Один в поле воин

Любовь Кадникова
     Иргиз очень извилист и по весне, разливаясь по равнинной местности, зачастую пробивал себе новое русло, спрямляя свой бег и оставляя в стороне небольшие подковообразные озерца – старицы. Село Малая Таволожка стоит на берегу одной из таких стариц. Это место давным-давно облюбовали старообрядцы. Жили в стороне от большой дороги своим уставом,  своим укладом. Церквей не строили, молились в моленных домах – хозяева поочередно приглашали общину к себе домой на моление. Пугачевский батюшка, пытаясь переманить верующих в лоно своей церкви, выстроил на селе красивый храм красного кирпича под металлической крышей с блестящими круглыми куполами. Величественное здание гордо возвышалось среди деревянных домиков и сараюшек небогатого села.  Однако, верные старым обрядам православные не спешили в роскошное помещение. Так и стоял пустующий  храм, не тронутый даже в послереволюционной горячке, потому как разгонять здесь было некого.
       А вот в шестидесятые годы, уж неведомо кому, стал храм глаза колоть. Из района поступило распоряжение – ликвидировать помещение. Рано поутру, два трактора, громыхая гусеницами, подползли к храму. Ловкие парни-комсомольцы забрались на подоконники,закинули металлический трос на выступы украшений, концы бросили трактористам. Механизаторы закрепили трос на тракторах, прыгнули в кабины своих железных коней, взялись за рычаги.

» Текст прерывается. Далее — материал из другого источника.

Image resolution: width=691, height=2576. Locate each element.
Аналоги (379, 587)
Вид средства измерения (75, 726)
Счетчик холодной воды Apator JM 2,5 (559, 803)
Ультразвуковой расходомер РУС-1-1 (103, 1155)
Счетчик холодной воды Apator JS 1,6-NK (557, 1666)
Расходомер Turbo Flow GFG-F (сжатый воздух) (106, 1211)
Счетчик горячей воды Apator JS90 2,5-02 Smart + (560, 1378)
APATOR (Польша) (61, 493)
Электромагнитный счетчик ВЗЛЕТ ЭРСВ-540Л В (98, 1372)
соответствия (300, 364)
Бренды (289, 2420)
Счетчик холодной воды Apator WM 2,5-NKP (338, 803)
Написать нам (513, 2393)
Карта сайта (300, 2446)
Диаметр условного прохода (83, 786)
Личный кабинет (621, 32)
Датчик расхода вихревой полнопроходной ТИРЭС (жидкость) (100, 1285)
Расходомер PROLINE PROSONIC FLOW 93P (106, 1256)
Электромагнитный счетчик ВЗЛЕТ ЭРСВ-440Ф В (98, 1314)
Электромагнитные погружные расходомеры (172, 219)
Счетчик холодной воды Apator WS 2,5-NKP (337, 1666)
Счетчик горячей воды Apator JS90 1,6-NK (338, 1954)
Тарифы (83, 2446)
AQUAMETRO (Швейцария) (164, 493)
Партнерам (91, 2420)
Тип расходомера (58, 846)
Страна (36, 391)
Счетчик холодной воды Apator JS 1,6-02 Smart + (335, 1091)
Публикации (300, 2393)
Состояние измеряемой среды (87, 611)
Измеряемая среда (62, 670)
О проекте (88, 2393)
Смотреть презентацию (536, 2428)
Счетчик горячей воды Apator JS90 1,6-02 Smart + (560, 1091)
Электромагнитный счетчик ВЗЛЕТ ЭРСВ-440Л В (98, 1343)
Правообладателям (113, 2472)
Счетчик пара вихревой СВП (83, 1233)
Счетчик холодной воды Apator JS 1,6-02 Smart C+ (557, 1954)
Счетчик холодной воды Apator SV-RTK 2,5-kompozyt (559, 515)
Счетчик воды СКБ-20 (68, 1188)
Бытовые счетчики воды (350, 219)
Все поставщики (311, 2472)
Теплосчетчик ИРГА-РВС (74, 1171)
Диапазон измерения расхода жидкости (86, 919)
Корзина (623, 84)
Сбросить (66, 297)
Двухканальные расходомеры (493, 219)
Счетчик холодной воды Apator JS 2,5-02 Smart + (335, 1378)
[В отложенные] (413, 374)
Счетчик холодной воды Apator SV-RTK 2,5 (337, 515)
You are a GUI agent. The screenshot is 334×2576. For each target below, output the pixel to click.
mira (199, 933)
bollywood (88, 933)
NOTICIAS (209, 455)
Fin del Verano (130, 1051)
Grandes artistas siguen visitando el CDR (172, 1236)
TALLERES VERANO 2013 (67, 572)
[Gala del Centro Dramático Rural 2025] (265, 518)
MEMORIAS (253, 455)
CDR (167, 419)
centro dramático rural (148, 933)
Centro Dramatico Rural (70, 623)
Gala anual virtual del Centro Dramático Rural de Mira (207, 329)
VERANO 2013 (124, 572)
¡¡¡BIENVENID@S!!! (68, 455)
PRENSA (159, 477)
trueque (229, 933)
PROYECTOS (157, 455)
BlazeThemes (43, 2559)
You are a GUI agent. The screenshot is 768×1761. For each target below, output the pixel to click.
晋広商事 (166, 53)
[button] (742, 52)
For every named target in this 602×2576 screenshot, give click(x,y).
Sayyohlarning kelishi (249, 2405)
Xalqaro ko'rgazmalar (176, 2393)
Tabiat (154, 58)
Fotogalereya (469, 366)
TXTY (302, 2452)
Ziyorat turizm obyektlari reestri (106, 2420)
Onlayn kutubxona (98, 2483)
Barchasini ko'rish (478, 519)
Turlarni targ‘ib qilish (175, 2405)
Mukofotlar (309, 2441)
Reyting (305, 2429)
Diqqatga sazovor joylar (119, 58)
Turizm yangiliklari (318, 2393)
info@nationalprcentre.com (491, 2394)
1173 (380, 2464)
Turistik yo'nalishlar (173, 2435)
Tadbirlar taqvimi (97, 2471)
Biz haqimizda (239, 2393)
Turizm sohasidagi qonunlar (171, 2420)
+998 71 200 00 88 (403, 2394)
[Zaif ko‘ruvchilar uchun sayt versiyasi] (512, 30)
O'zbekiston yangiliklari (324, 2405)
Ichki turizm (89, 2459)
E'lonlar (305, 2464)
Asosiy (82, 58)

       В маленькой деревушке вести разлетаются мгновенно. Вокруг храма быстро собралось все население от мала до велика. Жители с  молчаливым осуждением смотрели на деяния властей.  Долгие годы гонений научили старообрядцев безропотно сносить несправедливости. Вот и теперь они стояли немой насупленной стеной вокруг тракторов, готовых ринуться на толпу.  Трактора, поворчав дизелями, заглохли, трактористы выпрыгнули на землю, утираясь зажатыми в кулак кепками, подошли к стоявшим мужикам.    
       Однорукий худющий парторг колхоза, размахивая  единственной рукой, кричал сельчанам о партии и правительстве, о мракобесии и светлом будущем. Командный жест заставил трактористов снова занять свои места за рычагами.
      Взревели моторы, и толстый трос, завыл от натуги. Тракторы рыли землю гусеницами, не трогаясь с места.
- Да что ж вы делаете!Да кому он помешал! Столько лет стоял! Сколько ж можно рушить да крушить! Строить - вас нет!  А рушить- первые! –вывалился из толпы расхристанный пьяный мужичонка, босой, в застиранной вытянутой майке, старых сизых галифе.
      Он кидался от одного трактора к другому, подскакивал к парторгу, ругался, потрясал кулаками. Как только один трактор натягивал трос, мужичонка ложился на пути трактора. Стоило только другому взяться за рычаги, мужичонка подскакивал и бежал наперерез.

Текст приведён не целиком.